ПРЕДОСТАВЛЕННЫЙ ОТРЫВОК

▽

В камере лечь больше не дали: оказывается, лежала я потому, что болела, ложиться можно только после отбоя ко сну и до подъема, и когда я, сидя на кровати, закрыла глаза, тут же щелчок ключа.
– Откройте глаза.
Отбой. Упала на кровать.
– На допрос.
Перед Соколовым на столе какие-то бумаги, он их долго читает.
– А как, по-вашему, это не антисоветчина - сравнивать товарища Сталина с Николаем II?!
...где, когда я могла это сказать - не могу вспомнить... донос, где, где это могло быть... в нашей машине... ехали с праздничного приема, весь город заполнен изображениями вождя, у Белорусского вокзала изображение до неба, во весь рост, и я спросила у Бориса: что, и Николай II изображал себя так? Борис это рассказать не мог, кто же был с нами в машине... Караганов с женой... не может быть... на Караганова никто не обращал внимания, серенький, малоинтеллигентный, какой-то тихо скользящий, как Келлерман, какой-то критик или еще кто-то, почему он вообще бывал на таких приемах, почему - тогда нам это не приходило в голову...
– Нет, я такого случая вспомнить не могу.
– А где это вы в войну в компании поносили советское киноискусство?
– Я его могла поносить где угодно.
...неужели у Крепсов... в Москве еще комендантский час не отменен, еще мало людей возвратилось из эвакуации, никаких компаний не было, милый сценарист Крепс и его жена пригласили на селедку с горячей картошкой меня, режиссера Гиндельштейна и композитора Богословского, Борис был на фронте, и за мной заехал Гиндельштейн... на все вопросы отвечать "не помню" глупо, тем более что такой разговор ничего не значит.
– Да, такой разговор был, я вспомнила, где, когда и с кем, но в нем нет ничего антисоветского, я возмущалась по поводу кинематографистов, которые не помогают своими фильмами войне, а снимают картины по принципу "роли для своей жены" - все ведущие режиссеры снимают своих жен, - и назвала их кинематографическим Уолл-стритом.

△

ИЗВЛЕЧЁННЫЕ ЗАПИСИ

▽

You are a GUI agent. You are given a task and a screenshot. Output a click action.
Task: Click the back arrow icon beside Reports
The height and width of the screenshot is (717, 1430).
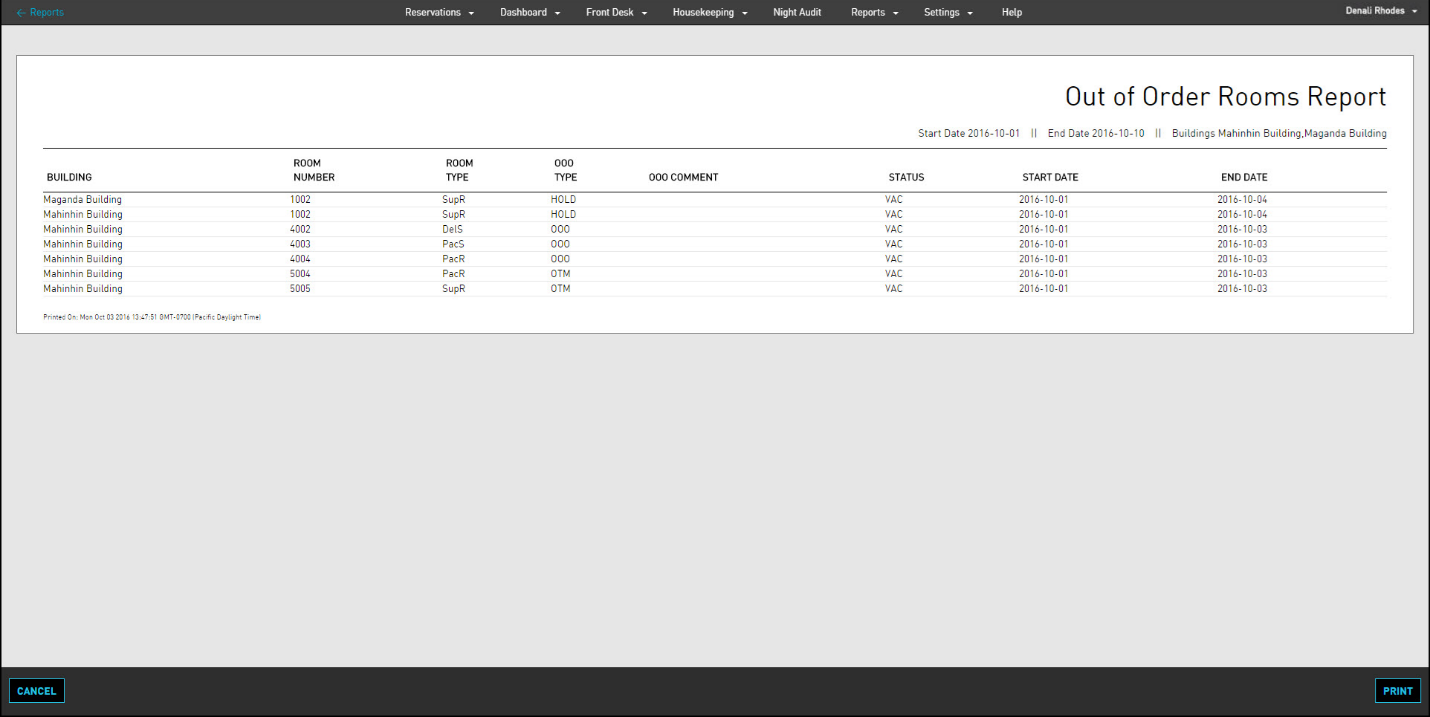20,12
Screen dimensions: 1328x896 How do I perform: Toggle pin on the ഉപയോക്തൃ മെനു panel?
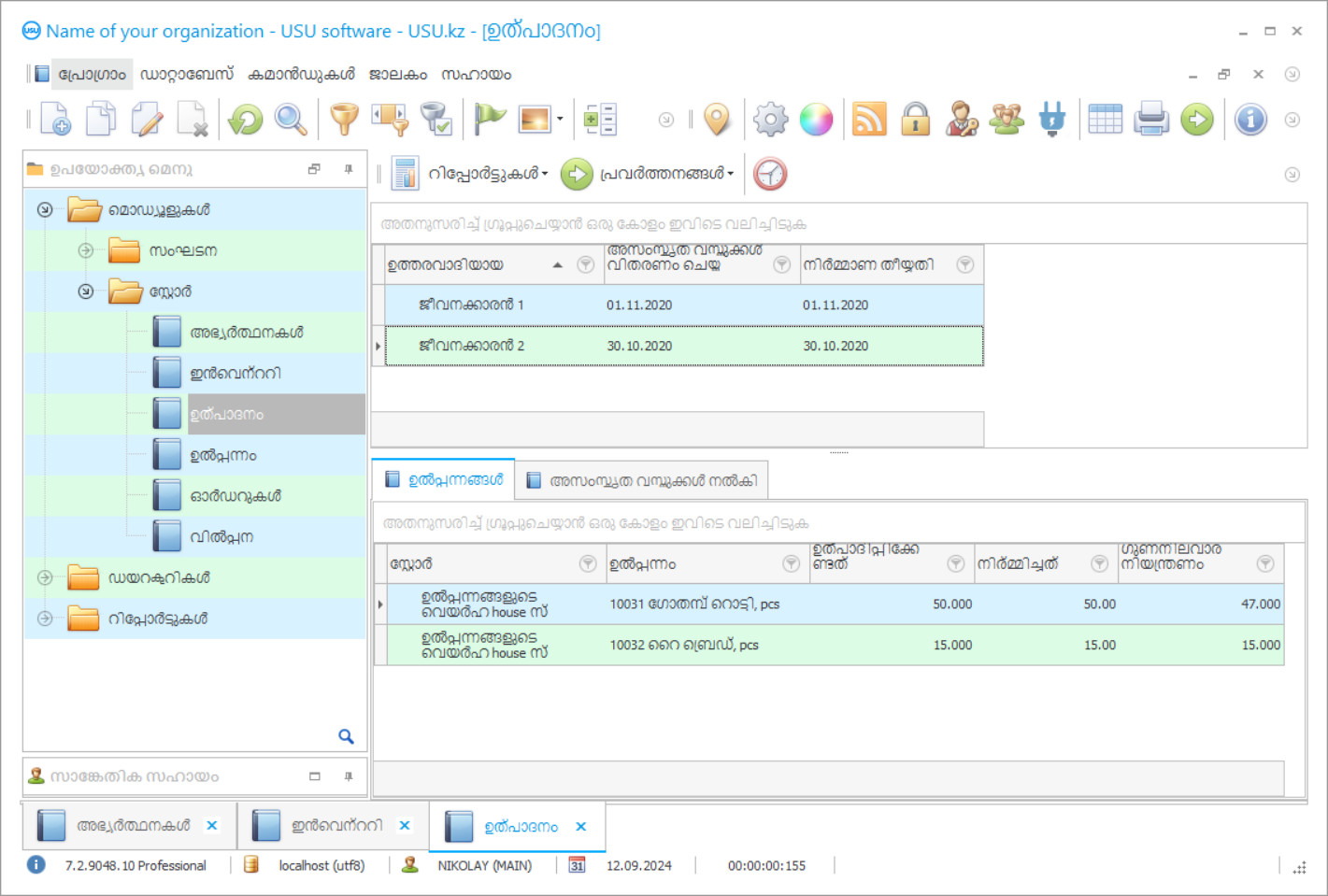click(349, 169)
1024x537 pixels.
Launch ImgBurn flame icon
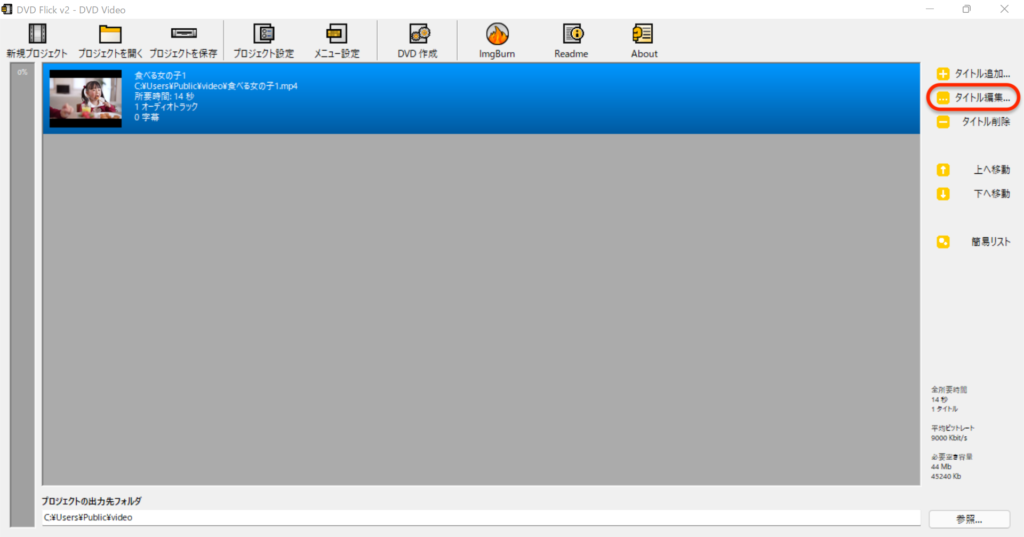coord(497,35)
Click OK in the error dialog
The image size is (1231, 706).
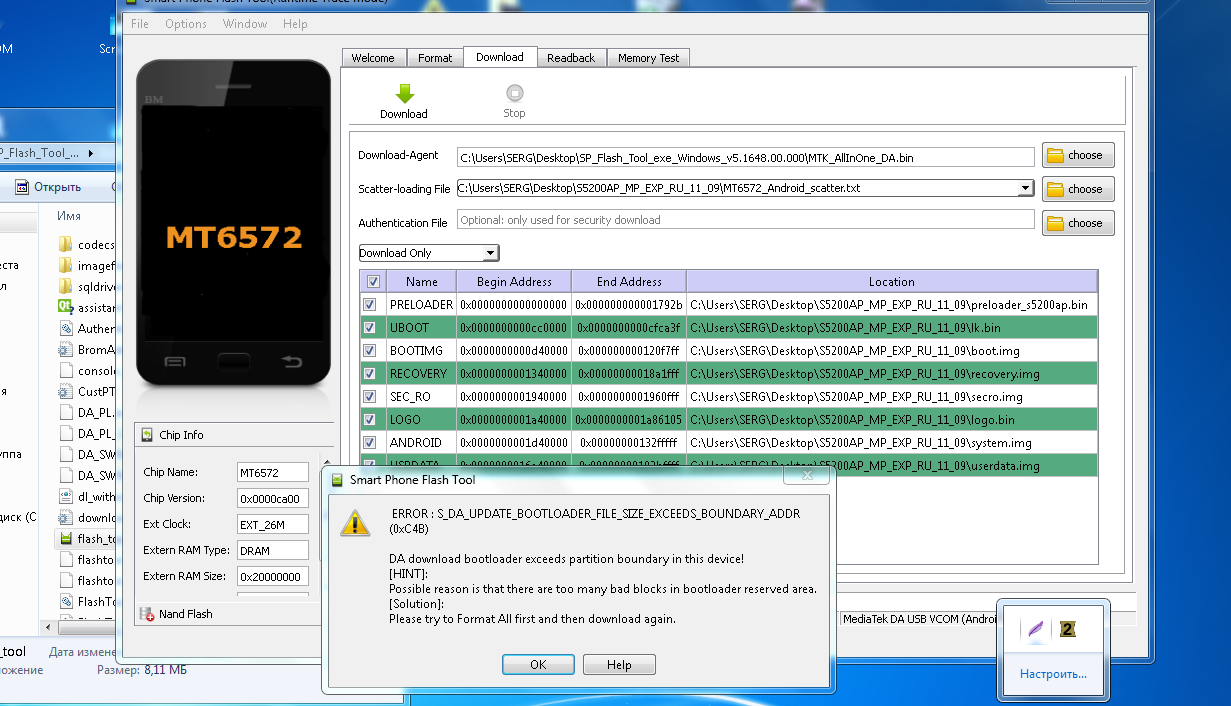point(538,665)
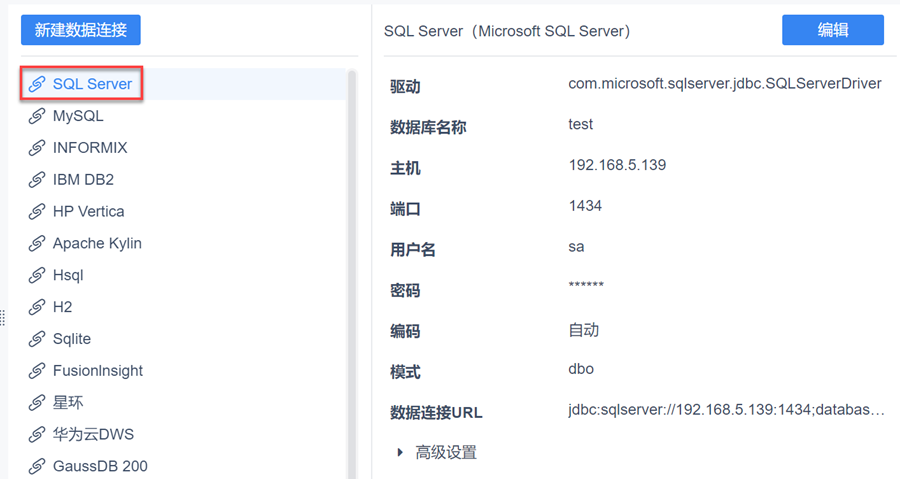The width and height of the screenshot is (900, 479).
Task: Click the Apache Kylin link icon
Action: [37, 243]
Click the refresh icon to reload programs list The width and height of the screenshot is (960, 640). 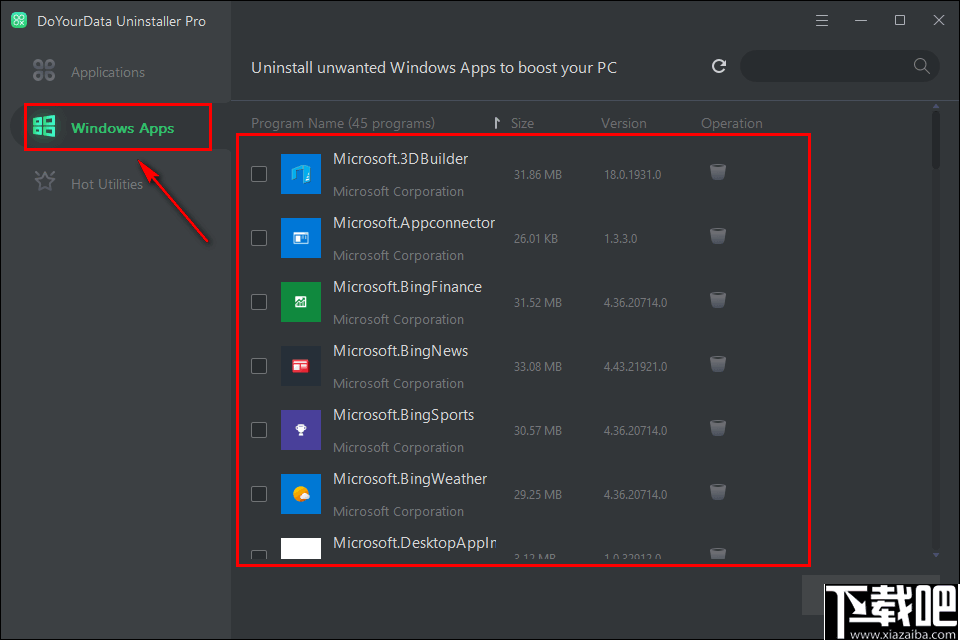tap(718, 66)
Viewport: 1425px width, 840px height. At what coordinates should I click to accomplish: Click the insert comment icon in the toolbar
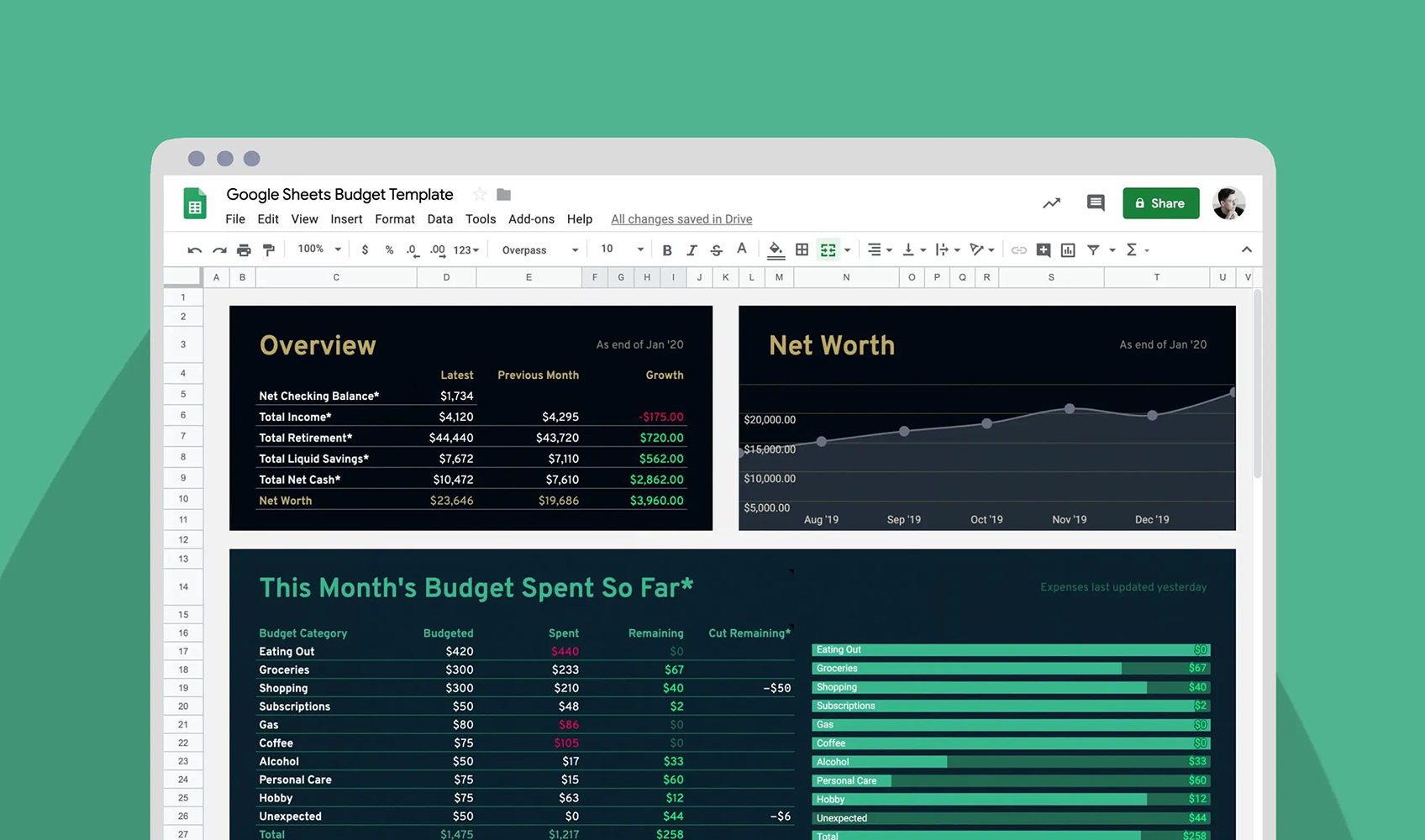pyautogui.click(x=1044, y=249)
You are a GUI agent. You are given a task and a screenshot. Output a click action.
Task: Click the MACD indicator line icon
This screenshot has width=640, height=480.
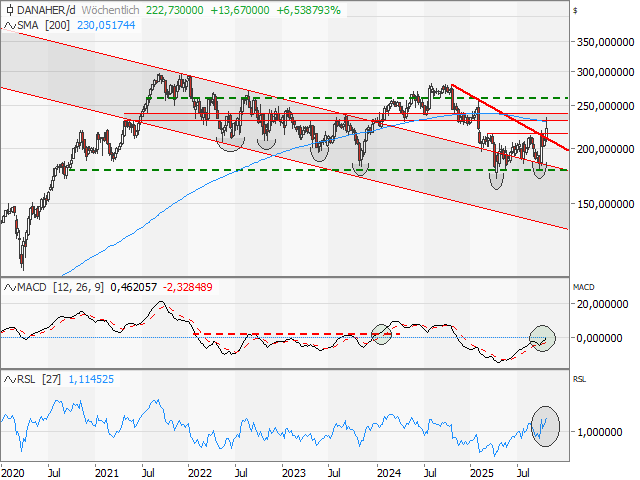tap(8, 286)
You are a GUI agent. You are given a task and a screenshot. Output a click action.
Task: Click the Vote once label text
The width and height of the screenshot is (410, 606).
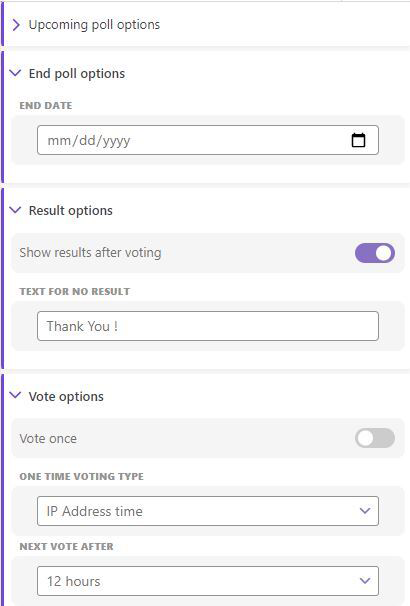click(x=48, y=438)
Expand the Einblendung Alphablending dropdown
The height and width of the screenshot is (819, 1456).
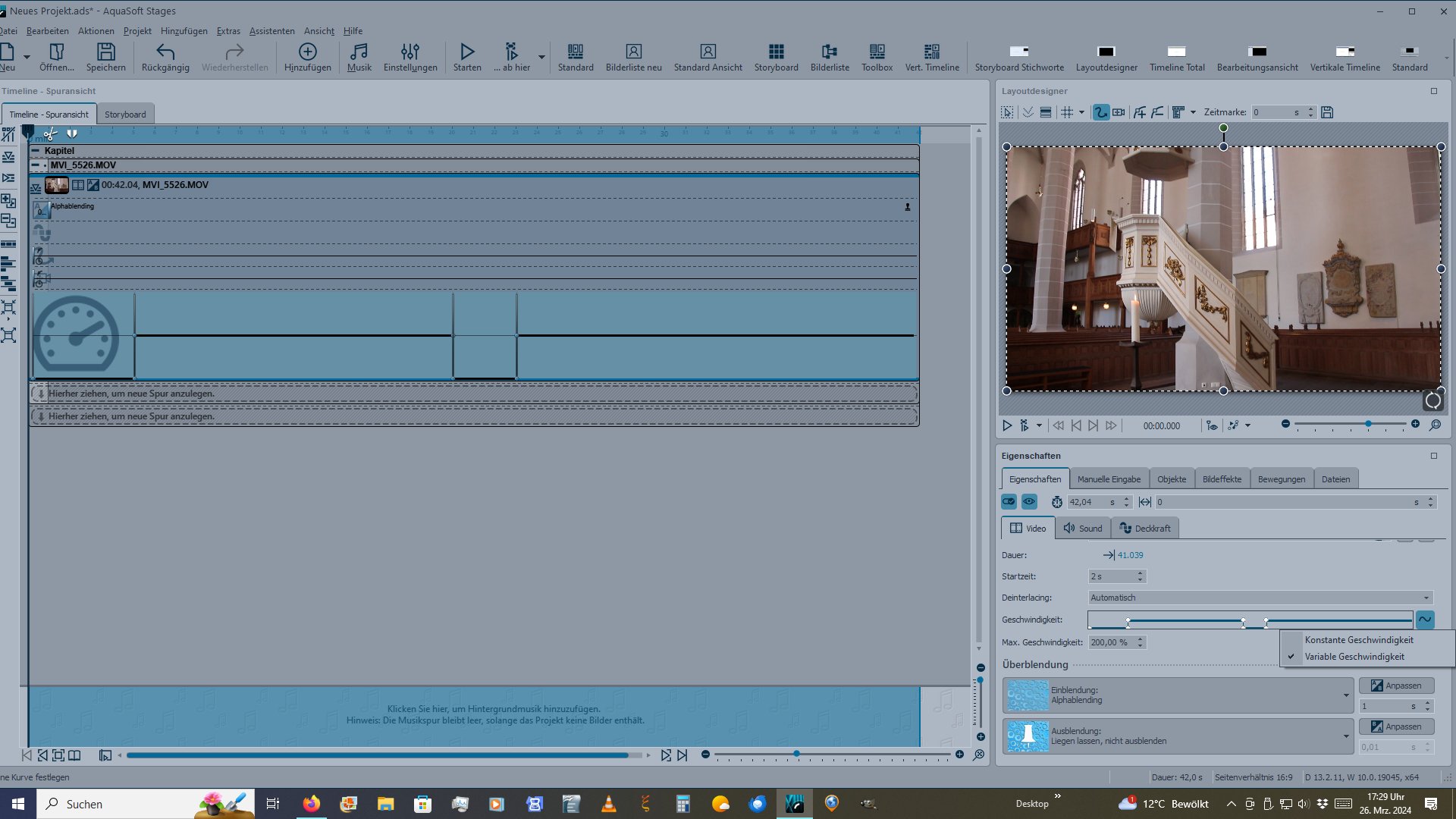coord(1346,695)
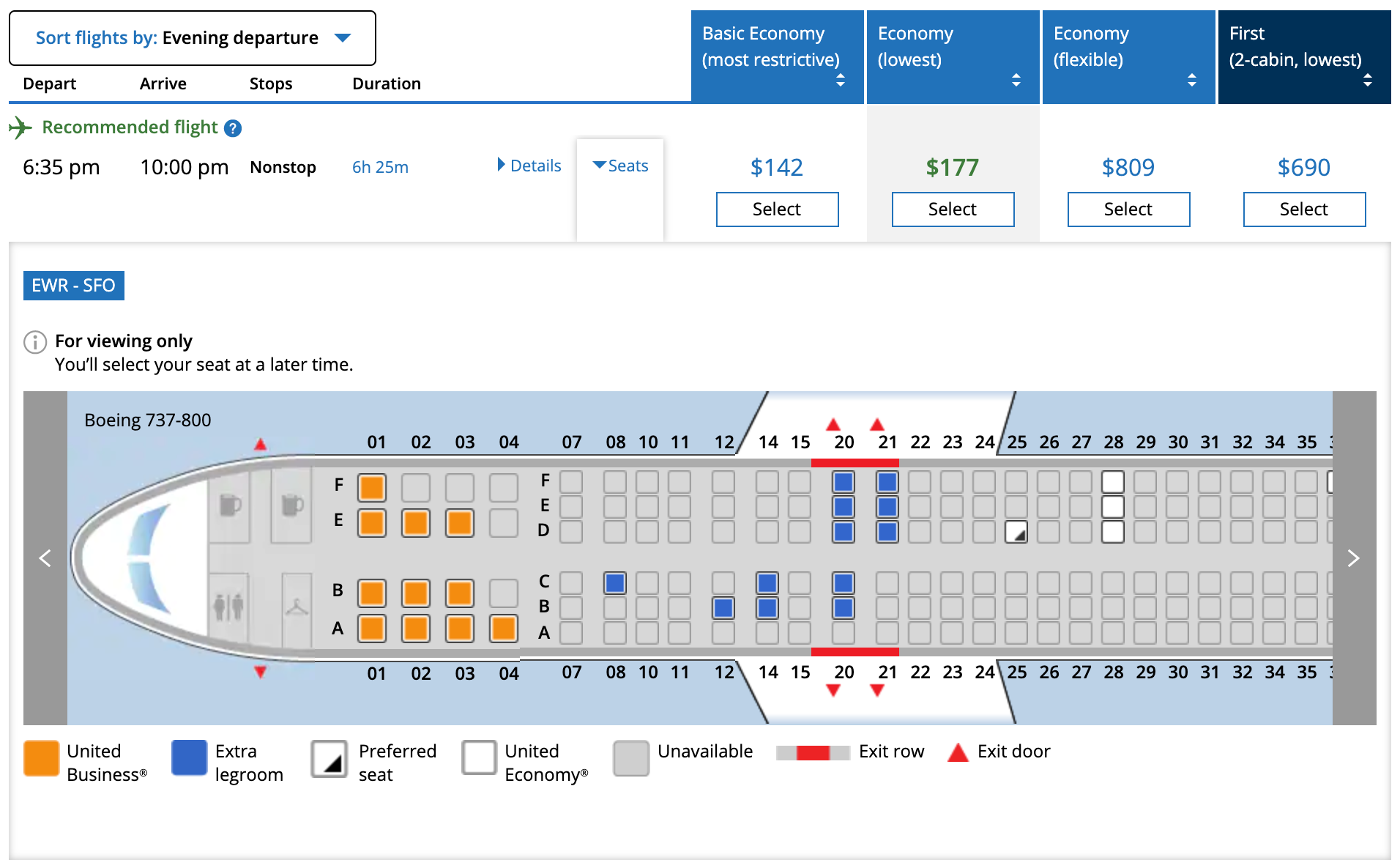This screenshot has height=860, width=1400.
Task: Click the green airplane recommended icon
Action: (21, 127)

△

КОРОТКОЕ ЗАДАНИЕ 1
Каким словосочетанием в отрывке о допросе названы кинематографисты, которые снимают своих жён?
КОРОТКОЕ ЗАДАНИЕ 2
Пожалуйста, дословно перепишите из отрывка о допросе часть от слов «Перед Соколовым на» до слов «поносили советское киноискусство?» включительно.

РЕШЕНИЕ ЗАДАЧИ 1
Кинематографическим Уолл-стритом.

РЕШЕНИЕ ЗАДАЧИ 2
Перед Соколовым на столе какие-то бумаги, он их долго читает.
– А как, по-вашему, это не антисоветчина - сравнивать товарища Сталина с Николаем II?!
...где, когда я могла это сказать - не могу вспомнить... донос, где, где это могло быть... в нашей машине... ехали с праздничного приема, весь город заполнен изображениями вождя, у Белорусского вокзала изображение до неба, во весь рост, и я спросила у Бориса: что, и Николай II изображал себя так? Борис это рассказать не мог, кто же был с нами в машине... Караганов с женой... не может быть... на Караганова никто не обращал внимания, серенький, малоинтеллигентный, какой-то тихо скользящий, как Келлерман, какой-то критик или еще кто-то, почему он вообще бывал на таких приемах, почему - тогда нам это не приходило в голову...
– Нет, я такого случая вспомнить не могу.
– А где это вы в войну в компании поносили советское киноискусство?